Best risk-adjusted, yield-based expected returns:
* Buy investment grade, high yield bonds; U.S. non-investment grade corporate bonds have best risk/reward
profile, have been lagging S&P 500 recovery* Buy U.S. mortgage-backed securities given very low volatility, excellent Sharpe ratio
* Finance long gilt (in GBP) by short JGB (in JPY) as gilts offer higher carry than JGBs
* Buy emerging market bonds because of much higher yield than developed countries; best carry-to-volatility ratios in Argentina, Egypt, Peru
* Buy quality income stocks as high div. yield is not enough as cos could cut dividend












9 Comments
Cullen, thanks for this excerpt. SocGen has been spot-on on their macro calls in the recent past, so anything coming from their desk is always worth considering.

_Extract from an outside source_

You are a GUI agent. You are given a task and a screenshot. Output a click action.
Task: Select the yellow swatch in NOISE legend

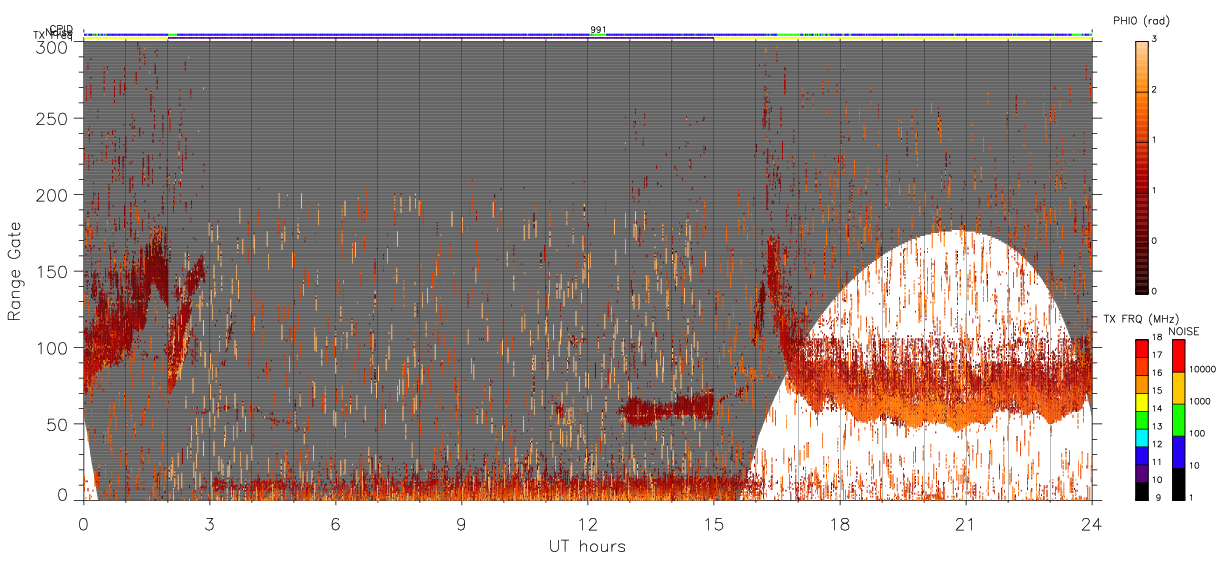[x=1178, y=388]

I tried searching for the complete article on Bloomberg but wasn’t able to find it. Can you pls post the link to the original article?

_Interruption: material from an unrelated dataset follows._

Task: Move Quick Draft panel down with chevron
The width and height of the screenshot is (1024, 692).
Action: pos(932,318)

came to me via email. Sorry.
The calls make quite a lot of sense to me.
Can you translate #3 and 5 into a bit plainer English?
3. Buy GBP/JPY … Fx trade. Don’t bother if you’re a retail investor, since you will never get “the carry” due to markups. Esp. dangerous if you don’t know what they mean!
5. Buy dividend stocks with strong balance sheets (e.g. issues investment grade bonds) and low dividend payout (100%!).
“and low dividend payout (100%!).”
something went wrong with the html, should read
“and low dividend payout (less than 60%) … some stocks have greater than 100% payout!”
A good ETF for #5 high quality dividend paying stocks is VIG, an ETF from Vanguard. I would stay away from #3.
Thanks all!!
Just trying to keep it real for the retail investor
Not sure about #3 as the reasoning is lame. Long UK Govt Bonds/ Short Japanese Govt Bonds because UK bonds offer a higher yld than Japanese bonds? The performance of that trade will be more dependent on the direction of the respective currencies, which will likely overwhelm any yield carry. Of course, you could hedge the currencies, but that cost would wipeout the yield carry by definition.